:: PROVIDED MATERIAL ::

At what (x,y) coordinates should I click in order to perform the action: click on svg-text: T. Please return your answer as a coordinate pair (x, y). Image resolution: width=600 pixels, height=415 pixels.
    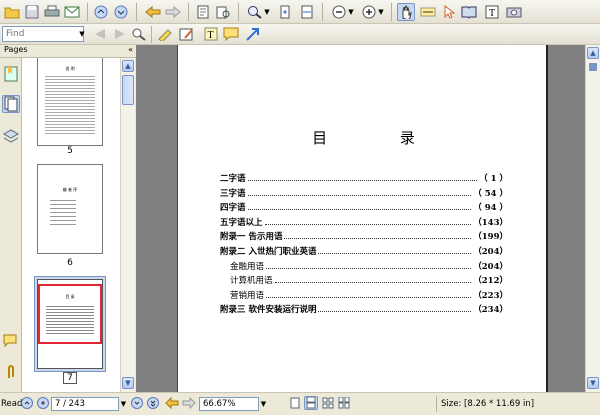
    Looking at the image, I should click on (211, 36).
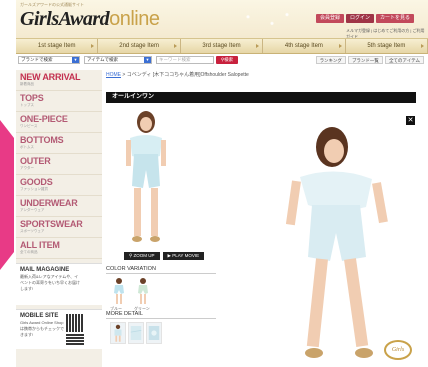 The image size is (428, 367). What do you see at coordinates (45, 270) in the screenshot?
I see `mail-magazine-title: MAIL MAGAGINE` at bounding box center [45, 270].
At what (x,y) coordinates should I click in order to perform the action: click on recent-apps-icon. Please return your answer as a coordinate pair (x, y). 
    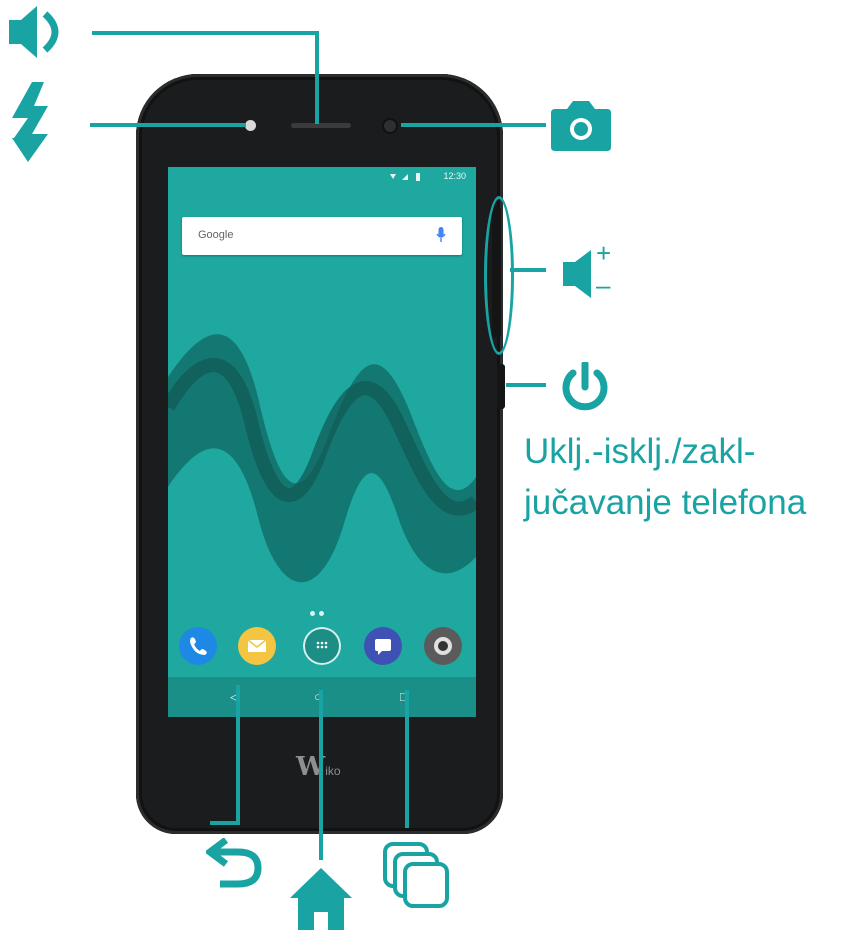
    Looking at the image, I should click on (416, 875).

:::
:: PROVIDED MATERIAL ::

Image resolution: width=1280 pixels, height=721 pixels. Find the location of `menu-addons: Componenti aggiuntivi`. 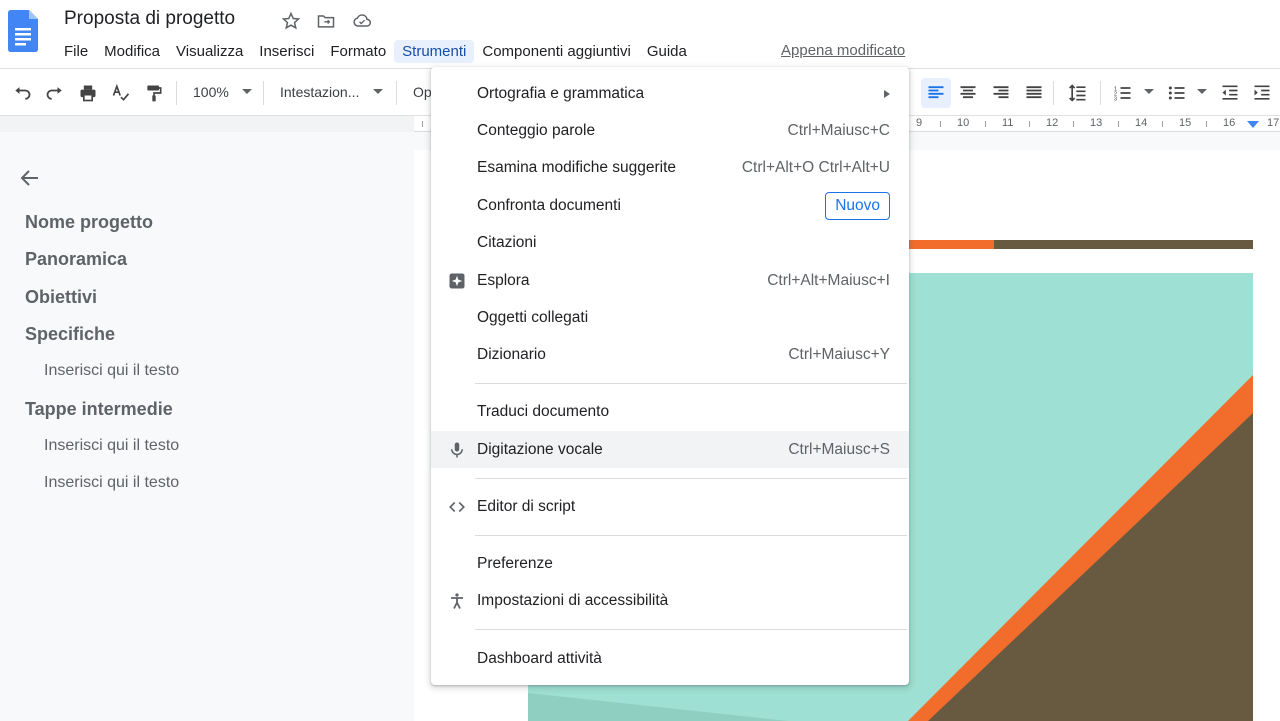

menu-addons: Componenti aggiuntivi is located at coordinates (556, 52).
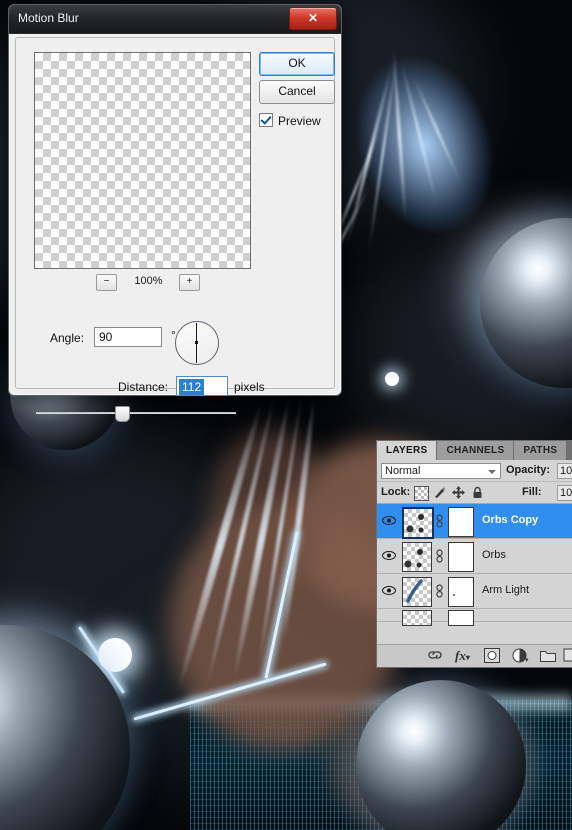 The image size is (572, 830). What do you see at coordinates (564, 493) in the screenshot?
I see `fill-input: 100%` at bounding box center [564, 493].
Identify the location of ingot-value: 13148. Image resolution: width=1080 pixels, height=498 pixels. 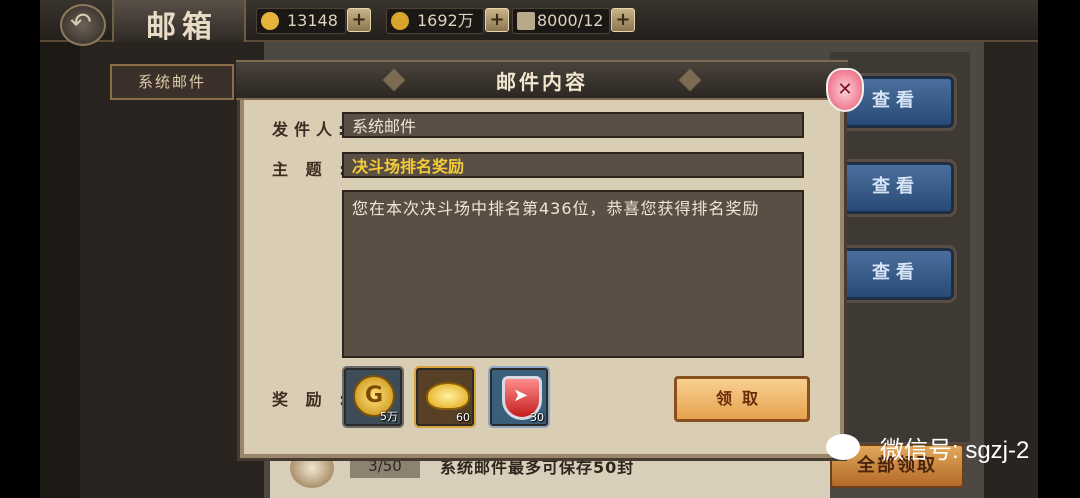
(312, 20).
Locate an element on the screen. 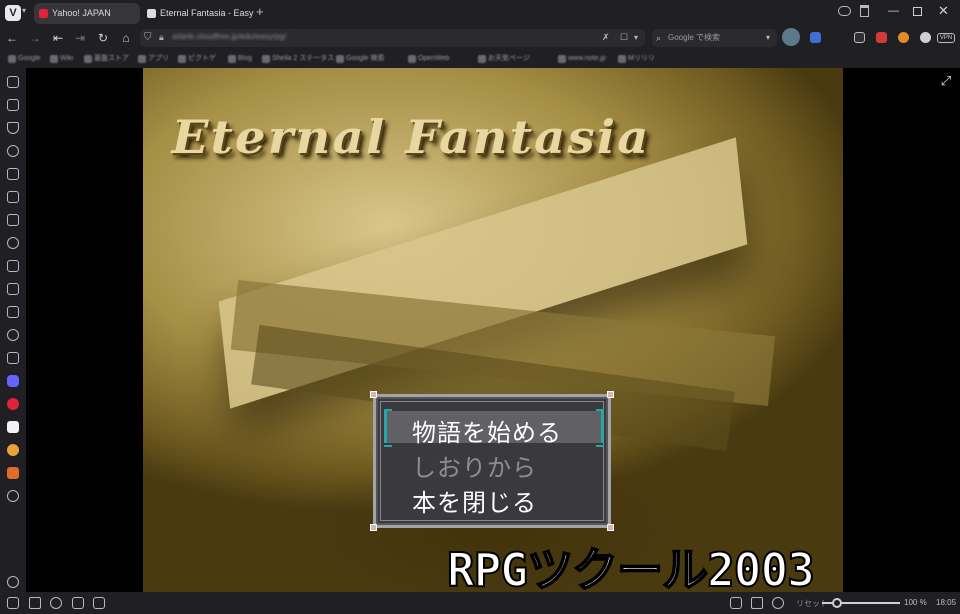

:::
:: PROVIDED MATERIAL ::

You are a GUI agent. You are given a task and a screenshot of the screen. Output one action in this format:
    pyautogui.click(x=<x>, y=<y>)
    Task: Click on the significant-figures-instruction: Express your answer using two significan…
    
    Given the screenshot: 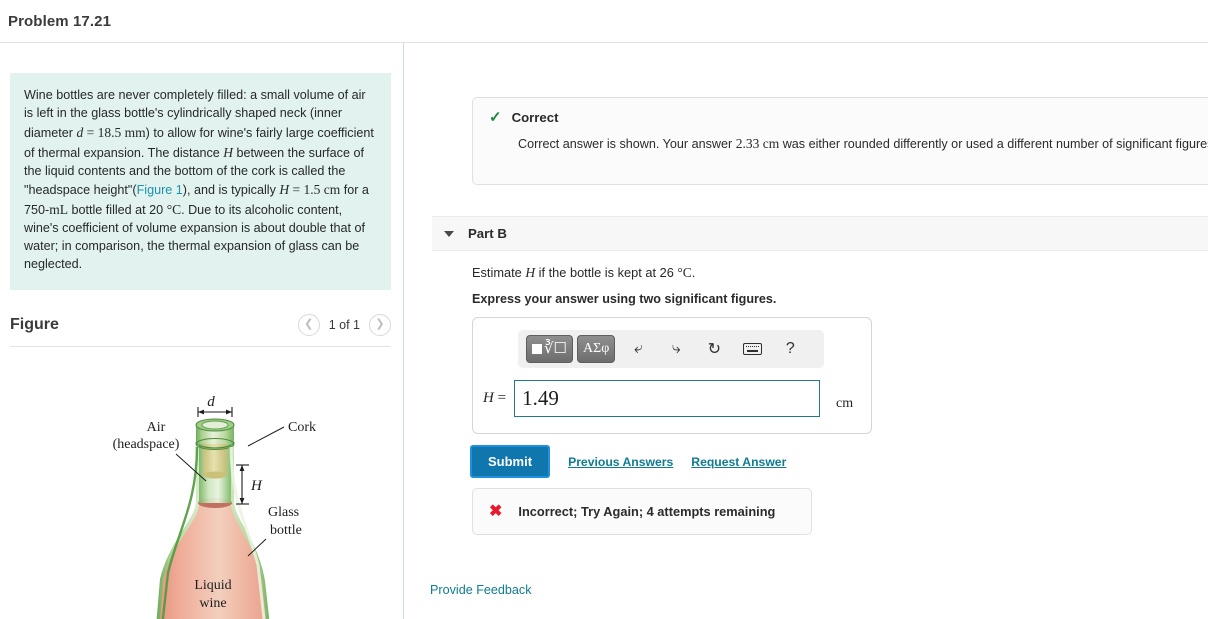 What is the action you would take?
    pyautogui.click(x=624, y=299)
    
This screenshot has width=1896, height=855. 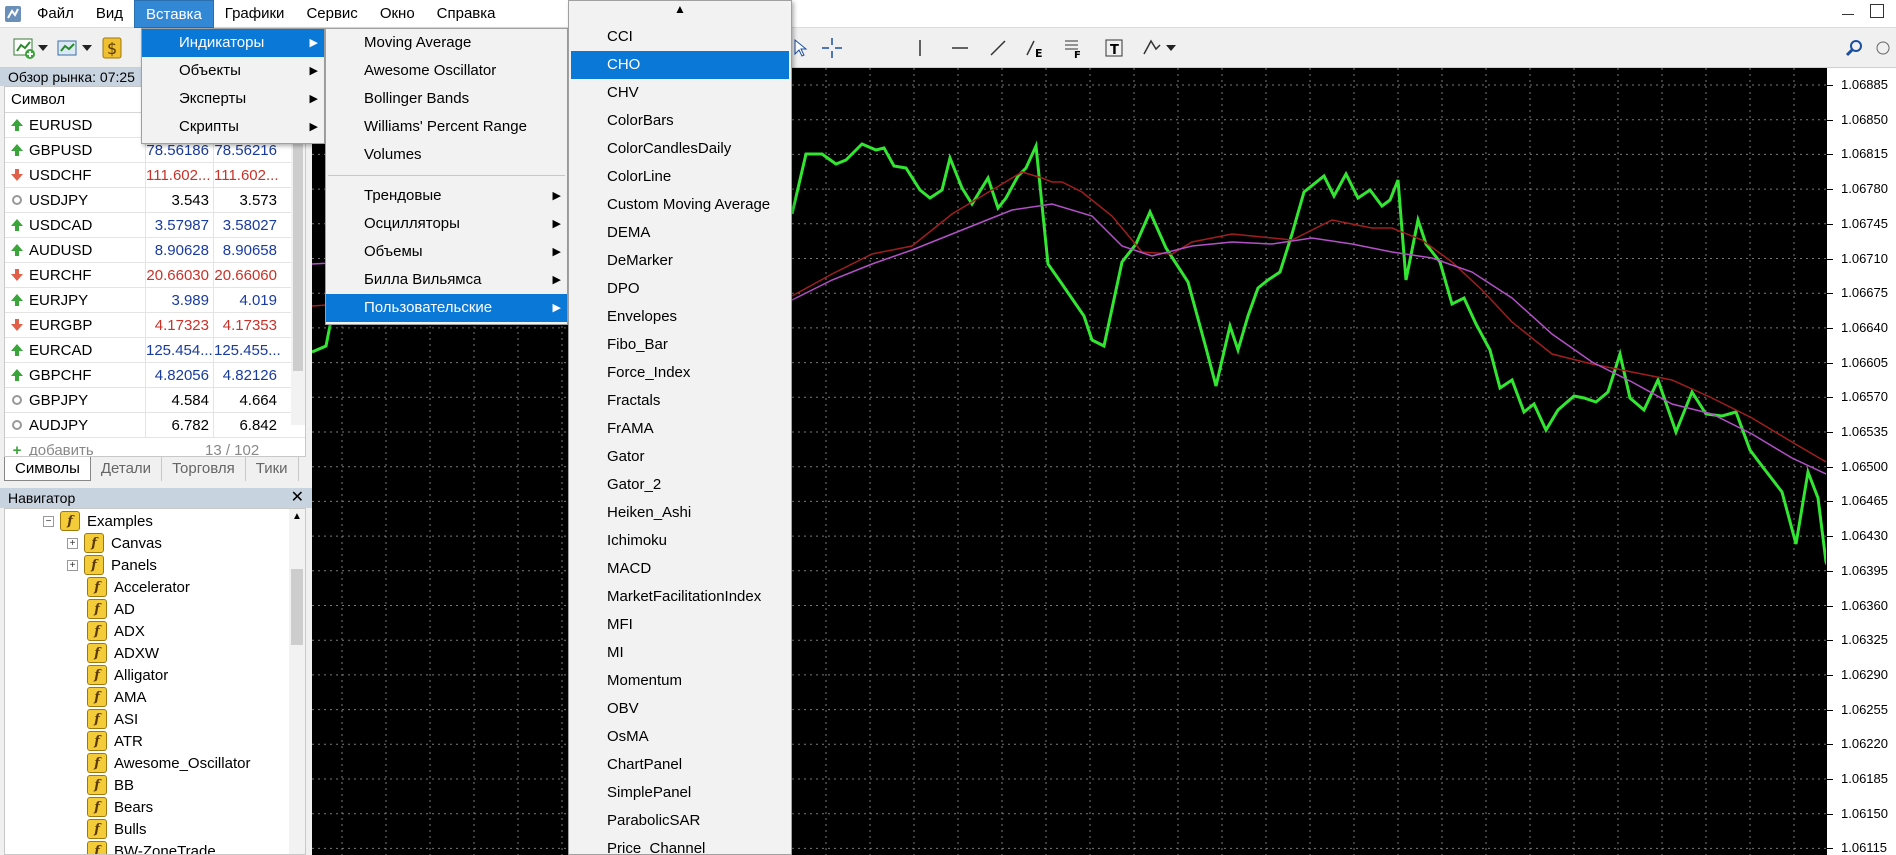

:::

TASK REQUIREMENTS:
Reproduce the lines of the records above, from the line containing "click on recent-apps-icon." through the line containing "Looking at the image, I should click on (416, 875).", inclusive. Omit the pictures from your answer.

THE ANSWER:
At what (x,y) coordinates should I click in order to perform the action: click on recent-apps-icon. Please return your answer as a coordinate pair (x, y). 
    Looking at the image, I should click on (416, 875).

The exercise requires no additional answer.